General Gehlen, in another of his ill-fitting, ragged suits, and Colonel Mannberg, in his usual Wehrmacht uniform stripped of all insignia but a red stripe down the trouser legs, came in almost precisely at eight.
Cronley wasn’t sure if he was impressed with their Teutonic punctuality or annoyed by it. He rose as Gehlen approached the table, as a gesture of courtesy, and Gehlen waved him back into his seat, shaking his head to suggest he didn’t think the gesture was necessary.
By quarter after eight, the others—Dunwiddie, Schultz, Ostrowski, and Tedworth—had taken their places and begun their breakfast, and Cronley had finished his.
“What we left hanging last night,” Cronley said, “was the question of getting Mannberg, Ostrowski, and the fifty thousand dollars to Vienna. The problem is that neither of them can get on the Blue Danube because they’re not Americans. And the one solution I see for the problem is predictably illegal.”
“What’s your solution?”
“Give both of them DCI-Europe identity cards.”
“You’re right,” Dunwiddie said. “That would be illegal. And it wouldn’t be long before Colonel Mattingly heard about it.
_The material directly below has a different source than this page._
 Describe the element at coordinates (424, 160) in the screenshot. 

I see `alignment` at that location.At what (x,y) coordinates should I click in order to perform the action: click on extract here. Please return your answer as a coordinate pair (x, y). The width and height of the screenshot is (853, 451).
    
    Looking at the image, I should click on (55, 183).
And he’s just waiting for you to screw up.”
“Your suggestion?”
“Put Colonel Mannberg in a Provisional Security Organization uniform and give him a PSO identity card. No one would question you having two Wachmann—Mannberg and Ostrowski—with you.”
“That would work,” Mannberg said.
No, mein lieber Oberst, it wouldn’t.
“No, it would not,” Cronley said. “I don’t think this officers’ hotel . . . what’s it called?”
“The Bristol,” Hessinger furnished. “And it’s not just an officers’ hotel. Majors and up.”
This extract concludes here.